L.C. : Quelles seront les retombées de votre projet pour la société ?
A.F. : Le projet permettra d’enrichir la connaissance fondamentale sur le processus de spéciation en Amazonie et le rôle qu’ont et jouent encore les rivières. Indirectement, il pourrait fournir des éléments pour juger de l’impact d’éventuels aménagements hydrologiques ; ce qui est un enjeu important dans la région.
 
L.C. : Comment percevez-vous la plus-value du CEBA ?

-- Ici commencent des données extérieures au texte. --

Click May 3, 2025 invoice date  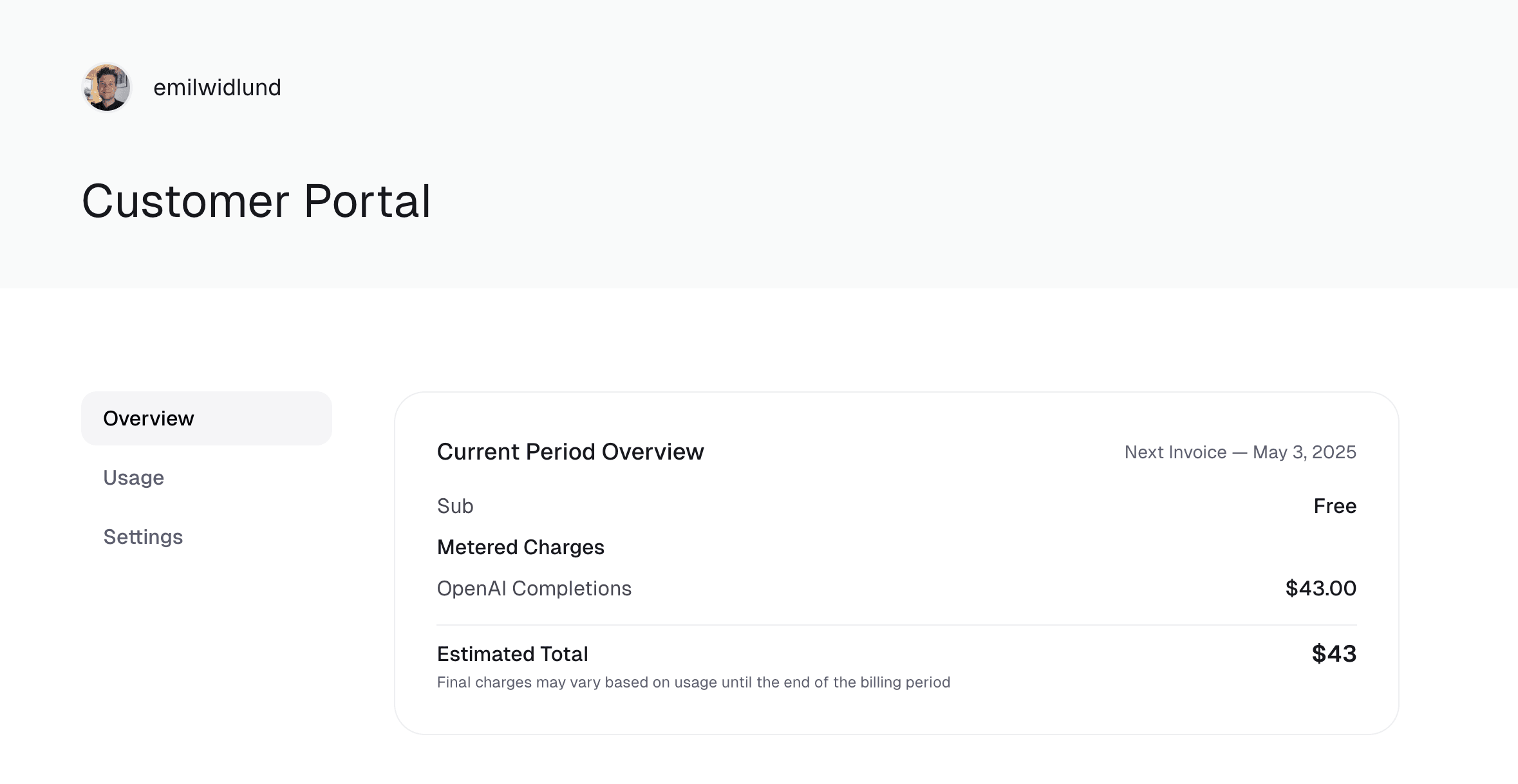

A.F. : Le projet aurait difficilement pu être financé sans le LabEx CEBA, qui a aussi été à l’origine du rapprochement des initiateurs du projet (Antoine Fouquet, Jérôme Murienne, Luciano Naka). Le CEBA a donc permis au projet de voir le jour. L’équipe EDB a acquis aussi une expertise en matière de NGS qui est nécessaire au projet, la collaboration s’est donc faite naturellement au sein du CEBA. Les ramifications de ce projet vont aussi complémenter les projets stratégiques, plus ambitieux, du CEBA. Le CEBA joue aussi un rôle de facilitateur dans les démarches auprès du Parc Amazonien de Guyane sur les questions d’Accès aux ressources génétiques et Partage juste et équitable des Avantages liés à leur utilisation (APA), une partie de l’échantillonnage devant avoir lieu au sein du Parc.